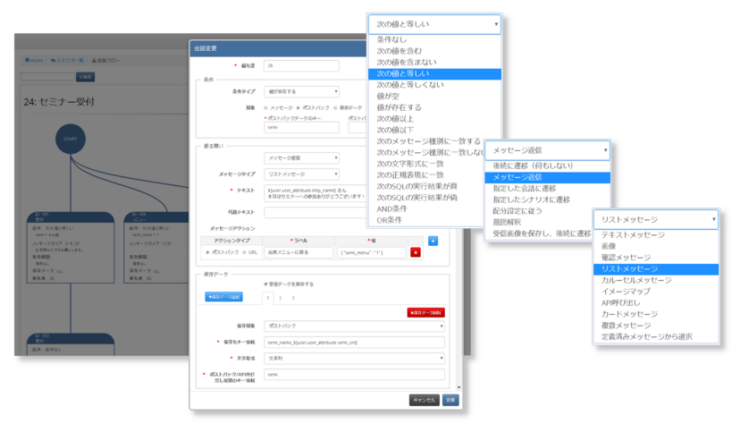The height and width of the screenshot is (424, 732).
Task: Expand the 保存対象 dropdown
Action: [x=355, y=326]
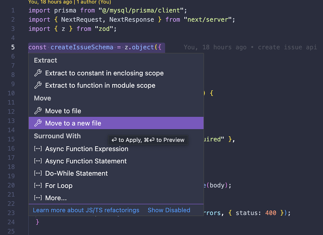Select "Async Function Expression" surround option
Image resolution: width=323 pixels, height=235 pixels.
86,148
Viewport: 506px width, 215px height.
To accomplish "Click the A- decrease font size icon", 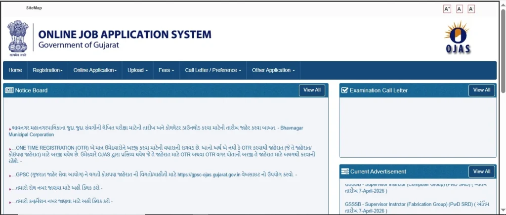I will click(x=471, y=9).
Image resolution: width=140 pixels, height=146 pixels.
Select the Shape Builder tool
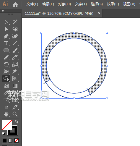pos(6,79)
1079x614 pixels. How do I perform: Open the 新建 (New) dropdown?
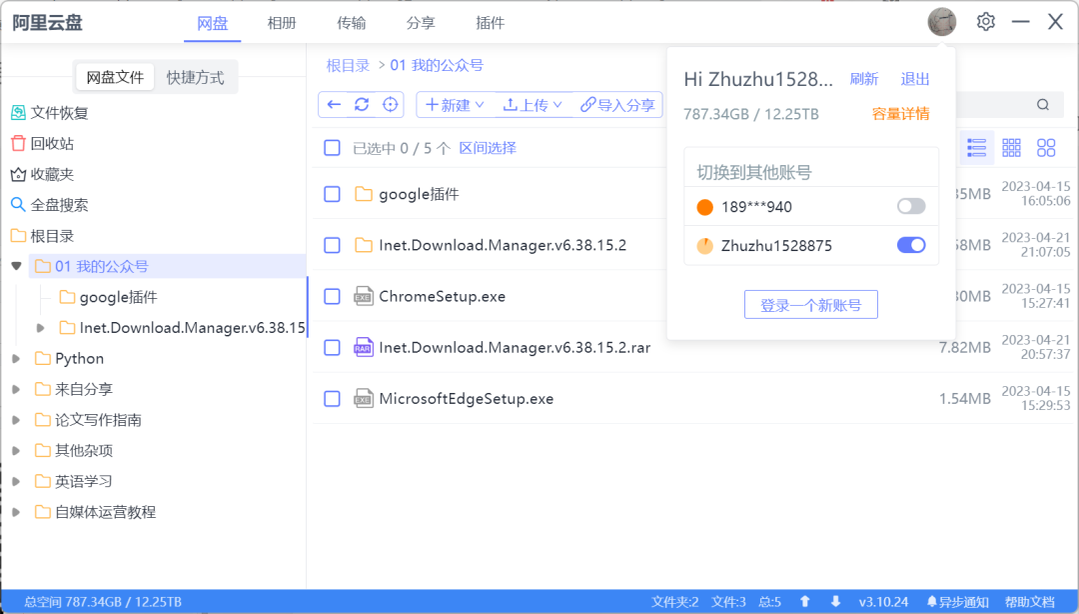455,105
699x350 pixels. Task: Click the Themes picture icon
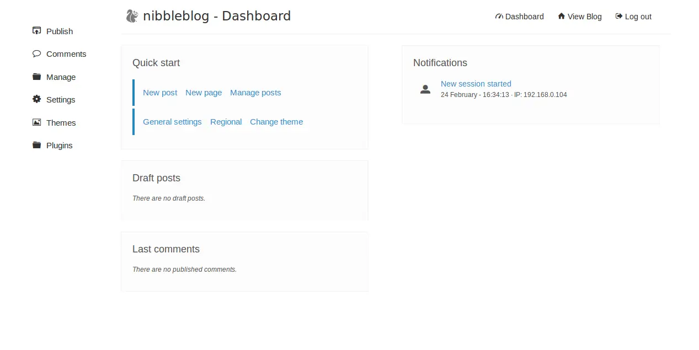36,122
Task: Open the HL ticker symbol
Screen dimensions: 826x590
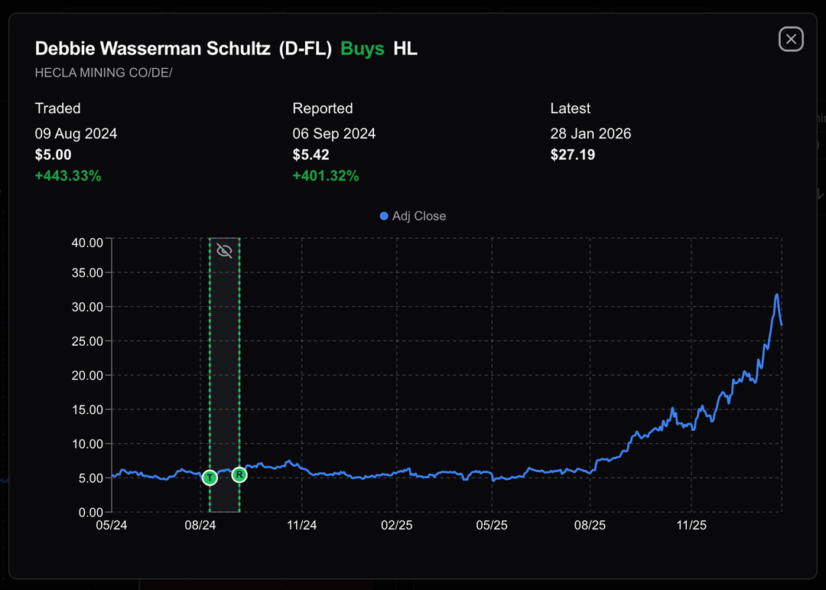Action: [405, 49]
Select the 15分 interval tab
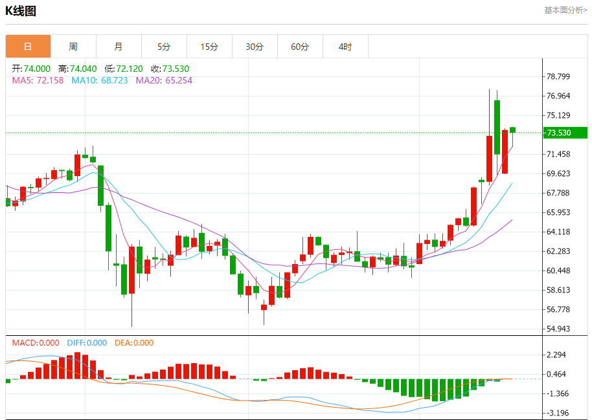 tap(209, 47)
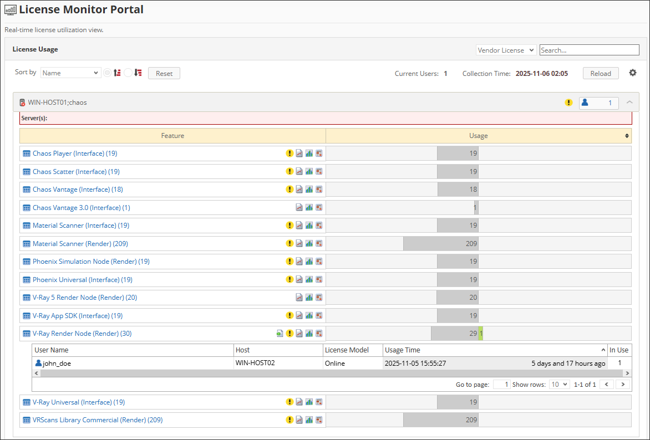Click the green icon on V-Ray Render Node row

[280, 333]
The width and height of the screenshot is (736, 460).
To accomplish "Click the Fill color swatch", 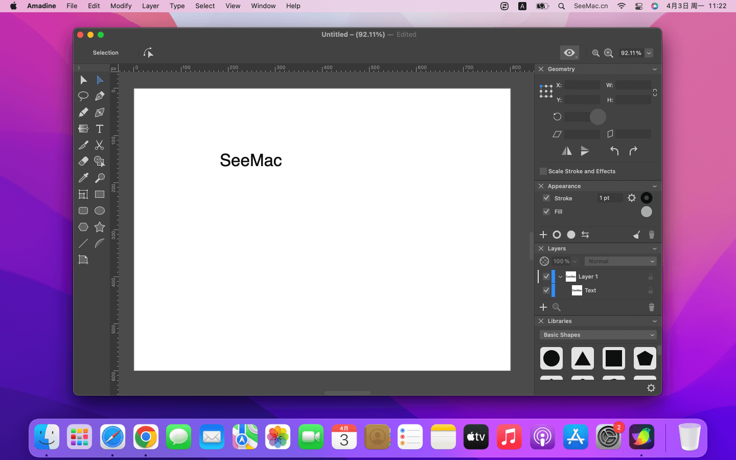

--------------------

Exactly the lines from the line with "1079x614 pixels. How" through the end of the data are to be reproduced, and no picture is to be included.

Solution to the exercise ->
1079x614 pixels. How do I perform: Open the 新建 (New) dropdown?
455,105
699x350 pixels. Task: Click the Themes picture icon
36,122
Task: Open the HL ticker symbol
Screen dimensions: 826x590
Action: [405, 49]
Select the 15分 interval tab
 tap(209, 47)
Click the green icon on V-Ray Render Node row

[280, 333]
The width and height of the screenshot is (736, 460).
To accomplish "Click the Fill color swatch", 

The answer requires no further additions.